Pm, 'dietro minaccia di essere denunciata come irregolare'

Accogliendo la richiesta del pm Luca Ceccanti, il tribunale collegiale di Aosta ha condannato a 10 anni di reclusione un cittadino nigeriano di 31 anni, accusato di violenza sessuale e maltrattamenti ai danni della moglie sua connazionale, all'epoca diciannovenne, per la quale è stato disposto un risarcimento di 10 mila euro. In base alle indagini, dietro la minaccia di denunciarla alla questura e di farla tornare in Nigeria, la costringeva a ripetuti rapporti, anche quotidiani, nonostante lei esprimesse il suo dissenso, in alcuni casi piangendo. Inoltre, sempre in base all'inchiesta, la colpiva con calci e schiaffi e, quando si rifiutava di avere rapporti, le sbatteva anche la testa contro la parete. I fatti risalgono al settembre e all'ottobre del 2016, in due appartamenti di Nus e Verres. "Lei ci aveva detto - ha riferito in aula una poliziotta - che non era d'accordo con le nozze, indotte dalla famiglia. Era arrivata a Roma, in un centro per migranti, ma si era allontanata prima di completare pratica".

La vicenda era emersa nel gennaio 2017, dopo che la vittima era stata inserita in una struttura protetta.

++++++

■ Compito ■
Prosegui l'articolo sulla condanna decisa dal tribunale di Aosta, ripartendo subito dopo la sua ultima frase. Per questo esercizio le righe non servono.

■ Dati ■
++++++

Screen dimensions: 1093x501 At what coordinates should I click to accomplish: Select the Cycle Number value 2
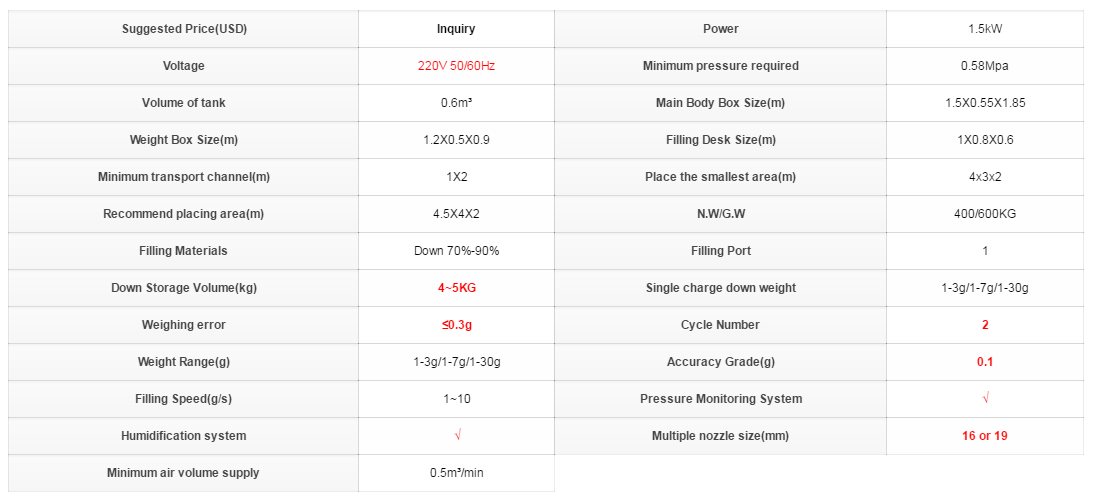click(985, 325)
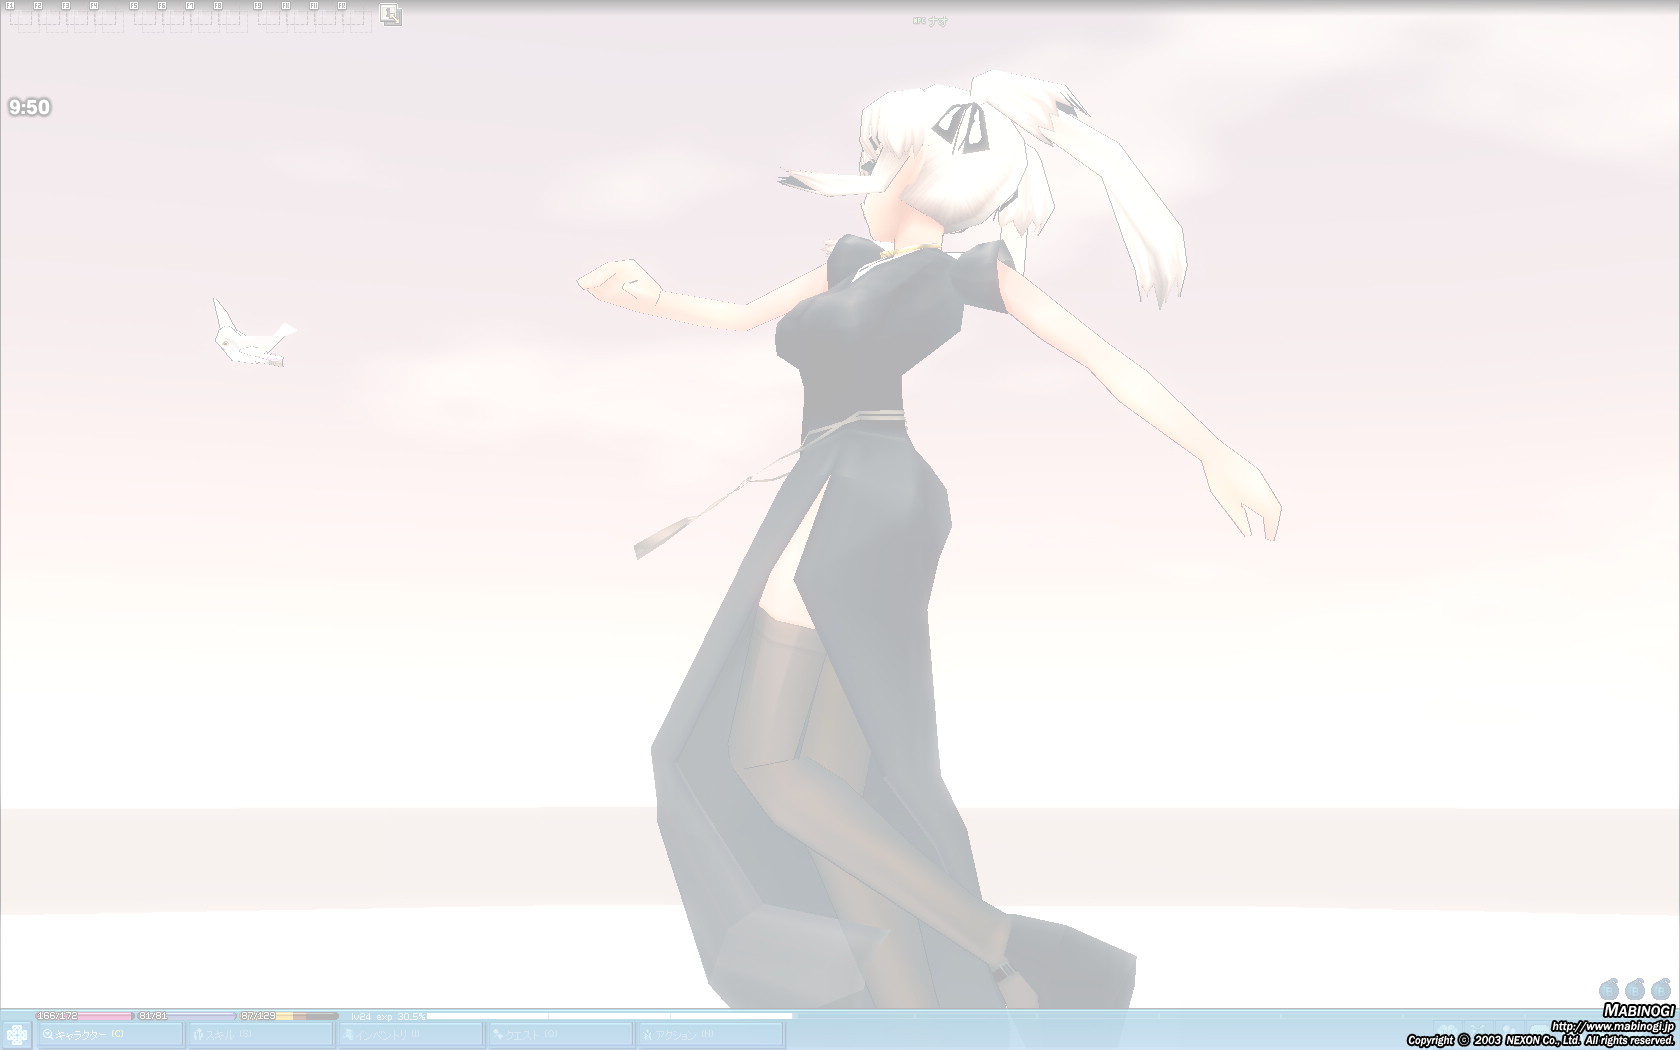
Task: Click the icon on the スキル button
Action: tap(199, 1034)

++++++

■ Risposta ■
"Una volta - ha raccontato ai giudici un testimone, amico dell'imputato, che ospitava la coppia a Nus - li ho visti che litigavano. Lui la picchiava tanto, li ho separati. Si era arrabbiato, le dava manate in faccia, anche pugni. La ragazza piangeva e lui le diceva di stare zitta. Ho visto scene del genere tre volte. Poi l'ho mandato fuori casa, perché non volevo la picchiasse, e lui ha tentato di rientrare. Il motivo delle botte? Lei non accettava di stare con lui, che diceva di averla portata dall'Africa e quindi doveva stare con lei". L'avvocato difensore, Orlando Navarra, ha puntato a riqualificare nel reato di maltrattamenti in famiglia gli episodi di presunta violenza sessuale, descrivendo come "inattendibile" la persona offesa, in base a "elementi oggettivi delle deposizioni". La vittima - assente in aula, come l'imputato - era assistita dall'avvocato Veronica Menegatti. Il collegio era presieduto da Eugenio Gramola (giudici a latere Marco Tornatore e Maurizio D'Abrusco).